Help, someone. Or some official agency. Anybody. A wonderful educational move, imaginative and constructive, has lost its funding. How to find a successor? Paddy Madden, that great innovator, writes from Straffan, County Kildare, with word that the funding by An Bord Glas has been withdrawn from the Gort Project. This, based on Blackrock Education Centre aimed to help establish nature-friendly gardens on school grounds and, among other things to stimulate in pupils a sense of wonder, of inquiry as to how nature works, which many think should be at the heart of education. For city and country children alike, and all very practical.
First there were 150 schools involved, with a waiting list of another 150. Some schools, indeed, had already established gardens, but most were starting from scratch. A project report states that approximately 600 teachers and 10,000 pupils were involved. It declares that the programme is for the benefit, enjoyment and education of the same students, but that it could in the future become the core of the social, environmental and scientific education curriculum in primary schools. More ambitiously, it could serve as a teaching module for the Transition Year Curriculum in post-primary schools.

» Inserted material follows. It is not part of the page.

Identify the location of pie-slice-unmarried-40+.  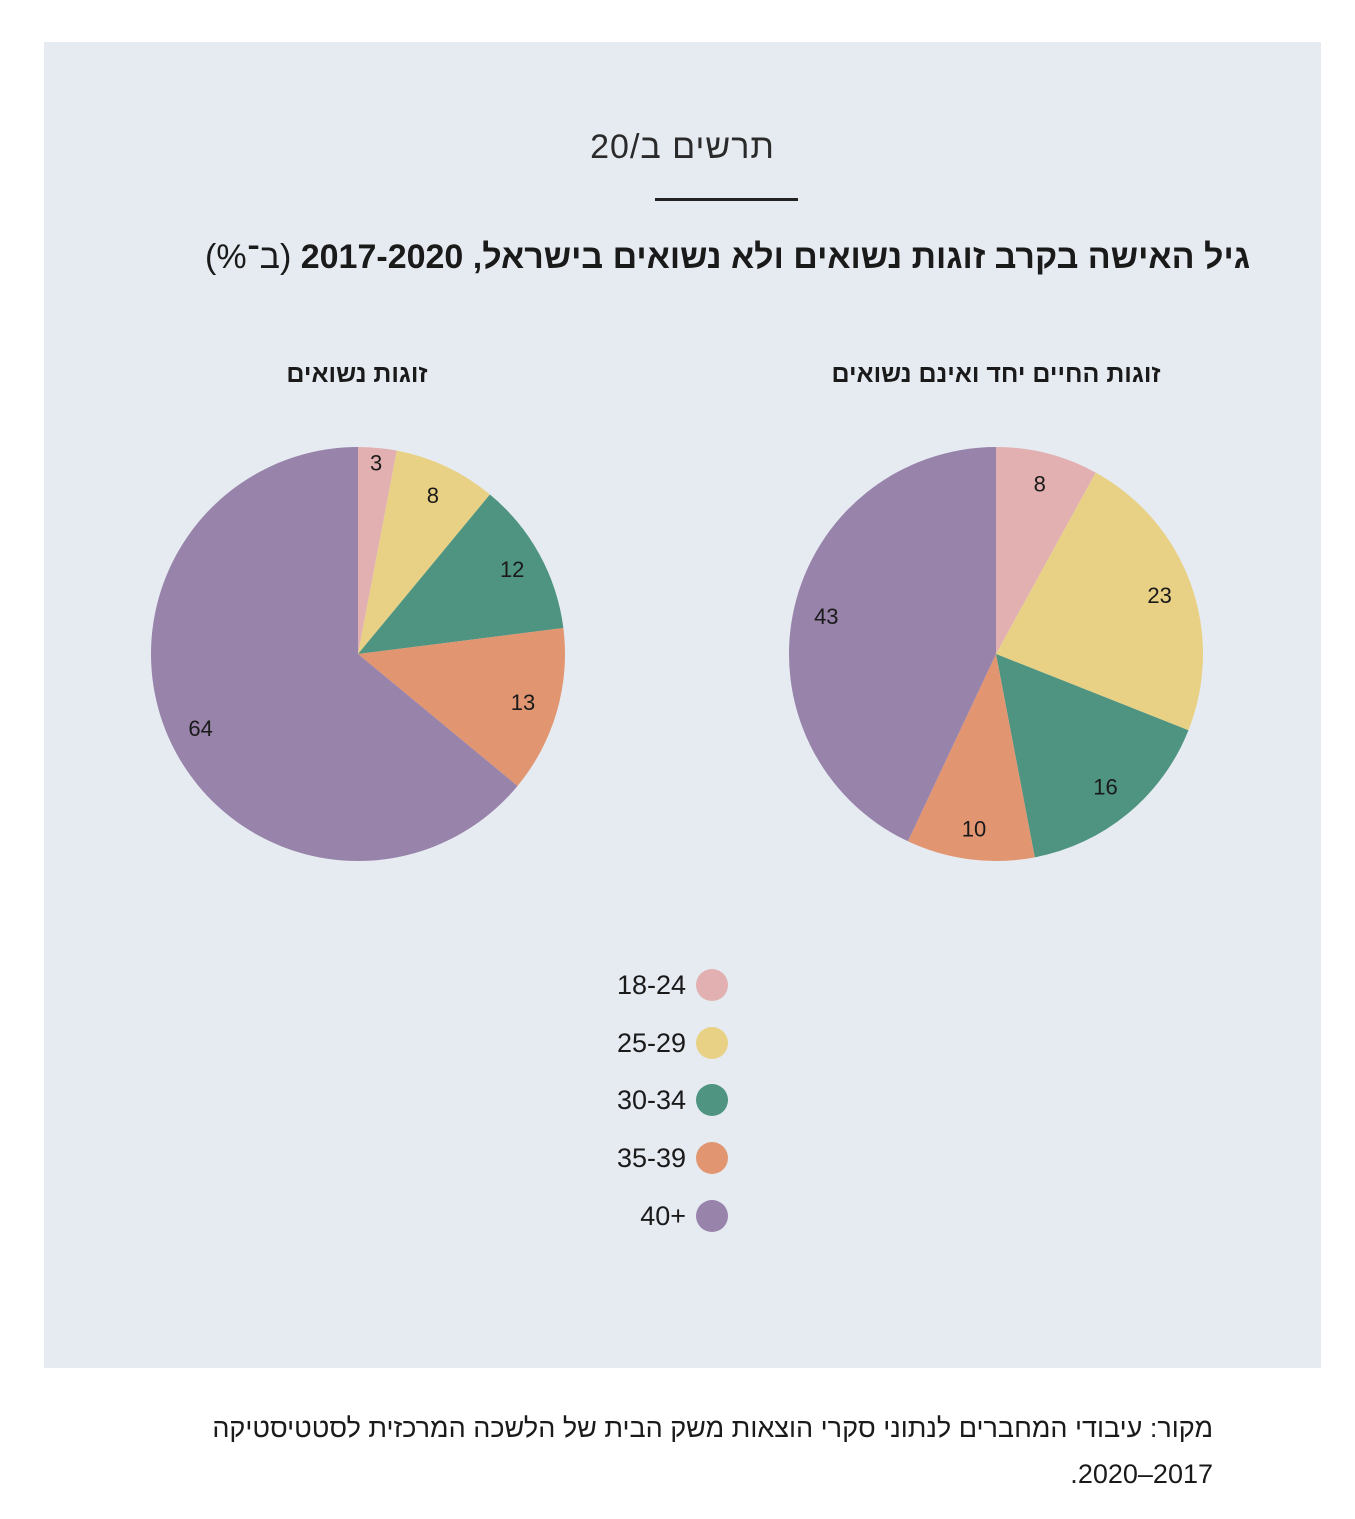
(892, 644).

It also brings home to students direct experience of food production - even in small spaces. It could promote healthy eating habits in children by growing herbs, vegetables and soft fruit. And then there is the whole picture of the need to conserve, to use what we have. "Food production is fun," it says. But it needs commitment, after-care and work which is healthy. It could have a by-product, though this is not mentioned in the report: it could help the rising generation to respect plants everywhere, to have regard for trees, say, in public places, and to encourage an aversion to litter - to take an increased pride in the world that is Ireland.
The document should leave everyone who reads it with a respect for the experiment and wishful to see it continue. Where is the money to come from? We hear all the time of the need in the modern world for even better education for our young. This is education on a very civilised plane. Many experienced gardeners could well be glad to pin up in their tool shed the lists of duties recommended to be carried out in October and November - when to put down hardwood cuttings, stack leaves for leaf mould, etc.